The synopsis explains: "High Caucasus opens on 1st September 2004, at the Beslan siege when Chechen and Ingush terrorists took more than 1,000 people captive at celebrations held to mark the first day of the school year. Lasting three days, the siege would reach a bloody climax when two bombs exploded inside the school and Russian commandos stormed the building, sparking a fire in the gymnasium where the captives were held. In the ensuing chaos, 314 hostages, more than half of them children (the youngest two years old), died.
"Never a war correspondent and feeling traumatised by the visceral experience, Tom turned back to his lifelong passion for walking in order to find some peace. Having grown to love the Caucasus, he was equally keen to understand why the mountain peoples there, such as the Chechens, have had such a fraught relationship with their Russian neighbours. Starting from Sochi in the Black Sea, Tom walked a thousand miles through woodland, steppe and high peaks to Derbent, the ancient fortress city on the Caspian, encountering the many ethnic groups that populate the several republics he crossed."

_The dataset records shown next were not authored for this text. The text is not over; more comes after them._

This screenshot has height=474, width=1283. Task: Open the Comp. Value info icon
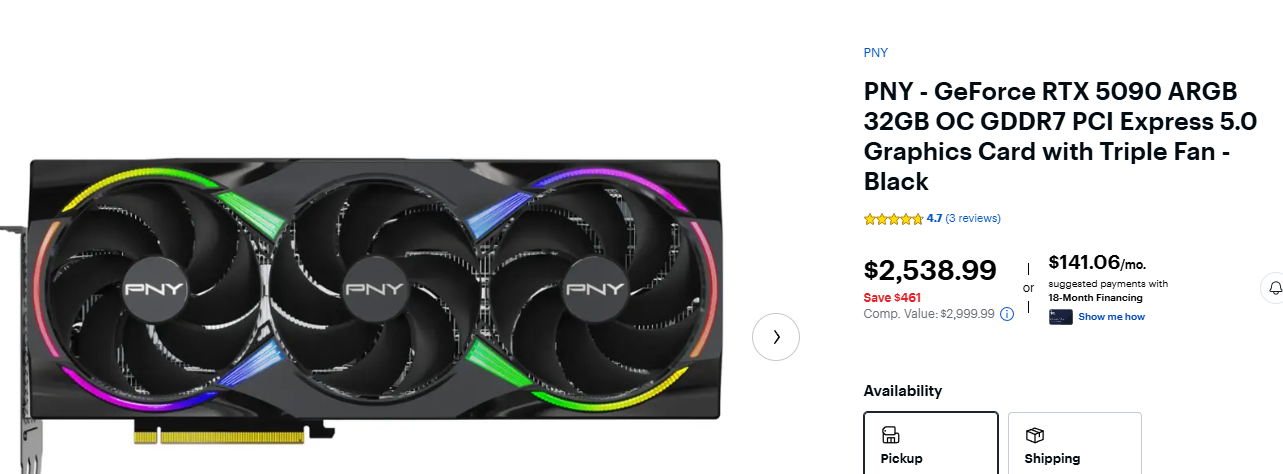coord(1007,314)
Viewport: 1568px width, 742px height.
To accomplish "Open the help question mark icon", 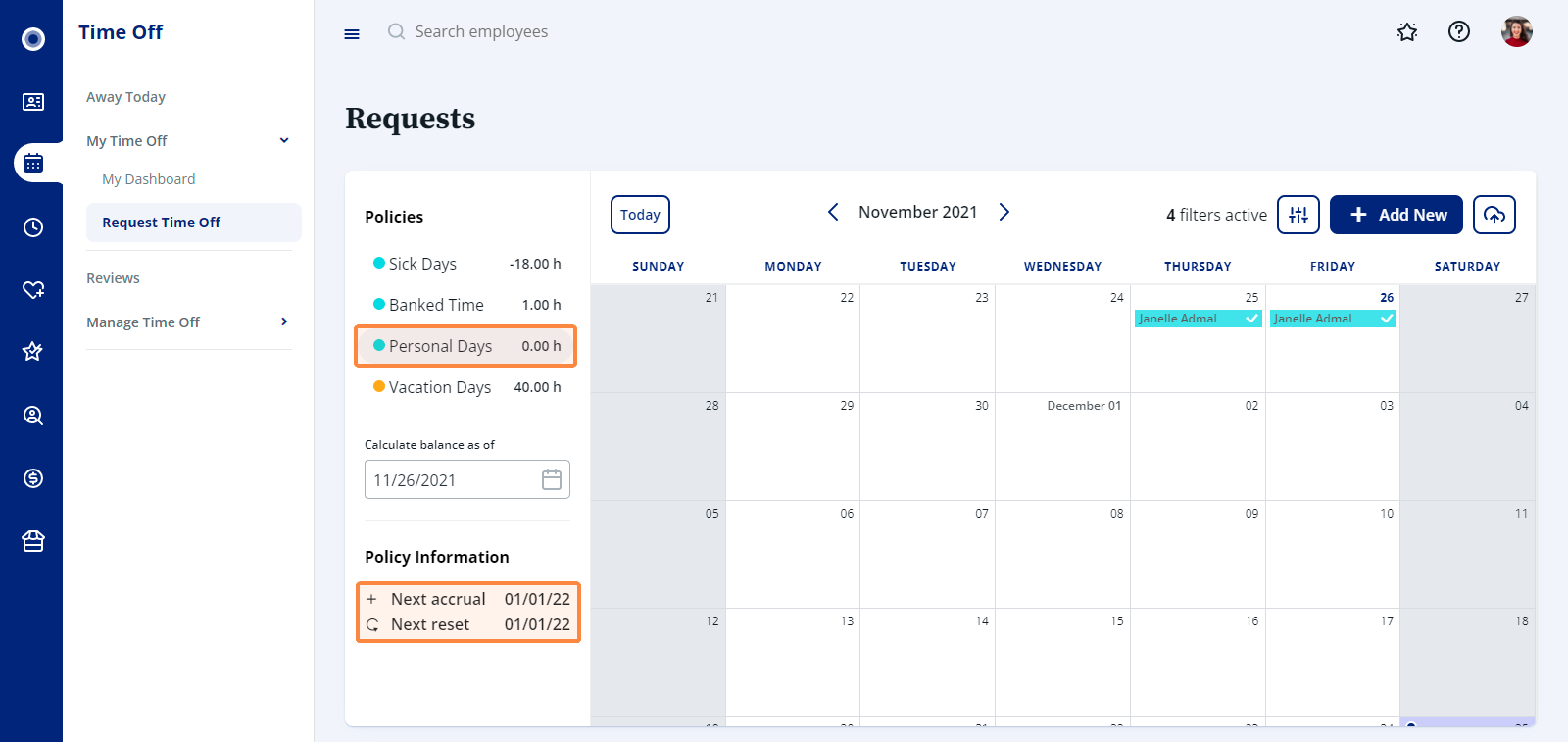I will pyautogui.click(x=1458, y=31).
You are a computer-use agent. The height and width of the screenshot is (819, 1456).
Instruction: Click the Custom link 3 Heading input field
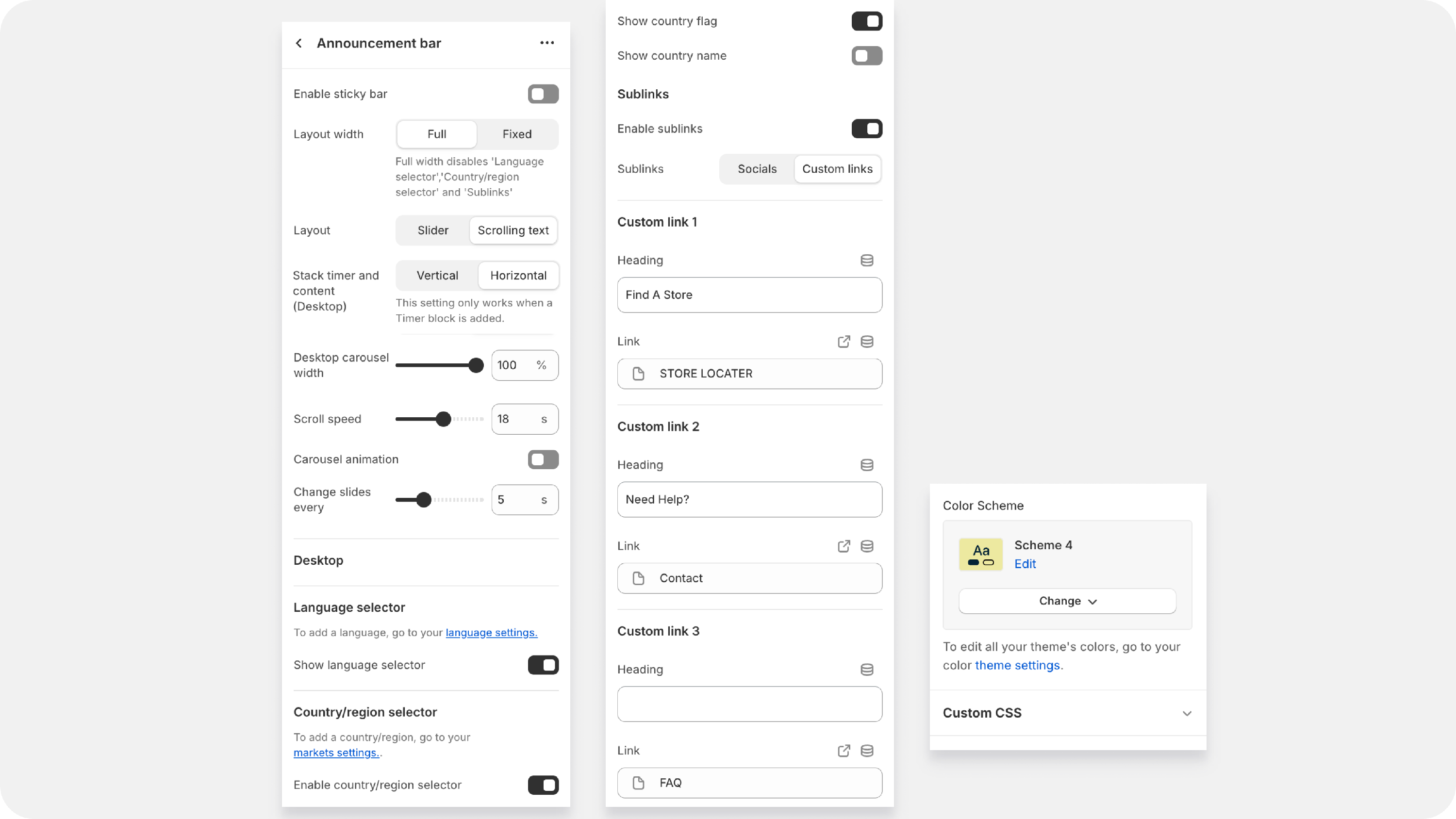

MacGregor said: “[Parfitt's ] work sits in the Venn Diagram of serious narrative and memoir that is inhabited by authors such as Raynor Winn, Nicholas Crane and Robert Macfarlane. His page-turning style educates you, almost without realising, about this seemingly distant part of the world while you enjoy the journey itself.”
Parfitt, a Moscow-based journalist who works for the Times, said: “I am absolutely delighted that I will have the chance to tell the story of my walk, and of the brave, resilient and hospitable people of the North Caucasus who helped me along the way. This is a rich and fascinating corner of Europe that is barely known in the West, despite its huge influence on the Russian imagination from the nineteenth century to the present day.”